AI Tutoring Outperforms Active Learning

This week I would like to share a preprint article showcasing how GenAI can support active learning. The article entitled, “AI Tutoring Outperforms Active Learning” by Kestin et al. (2025) examined learning outcomes for students in a large physics course in the fall or 2023 who worked with a custom-designed AI chatbot. When compared with an “active learning” classroom in which students learn in groups, the AI-supported version proved to be more effective. The Harvard authors found that students learned more than twice as much in less time when using an AI tutor, compared with the active learning class. Students also reported that they felt more engaged and motivated. The AI tutor was also able to support natural differences we often find in our classes between students who have a strong background in the content vs. those who lack sufficient background and thus struggle to keep up.
By integrating the best current GenAI technology with research-based pedagogy, the authors believe they have created a learning tool that facilitates active learning, manages cognitive load, scaffolds content, provides timely-targeted feedback, and allows for self pacing.

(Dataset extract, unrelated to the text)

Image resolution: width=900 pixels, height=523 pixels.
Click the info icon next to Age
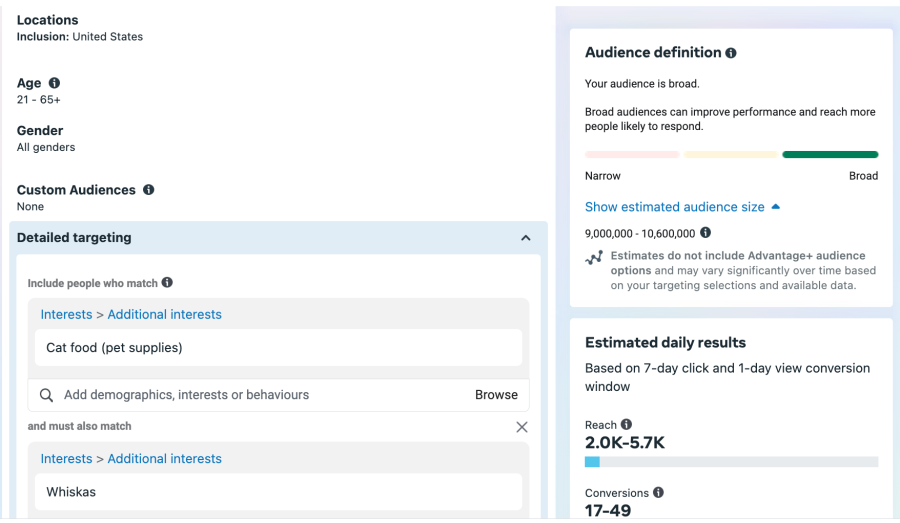click(54, 83)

They believe that by attending to foundational learning theory (information processing, metacognition, self-efficacy, self-regulated learning) and research-based teaching methods (sequencing, pacing, etc.) they have provided students with tools that support meaningful learning.
They summarize their findings with the following, which align with decades of research on teaching and learning:
“Our results show that, with today’s GenAI, pedagogical best practices must be explicitly and carefully built into each application. Instructors should avoid using GenAI in situations where students are likely to use it as a crutch to circumvent critical thinking. We advise against the notion that GenAI, solely due to its efficacy in enhancing teaching and learning, should entirely supplant traditional instructional methods. Our demonstration illustrates how GenAI can bolster learning beyond the confines of the classroom. We advocate harnessing this capability to enable instructors to use in-class sessions for activities that foster advanced cognitive skills such as content synthesis.”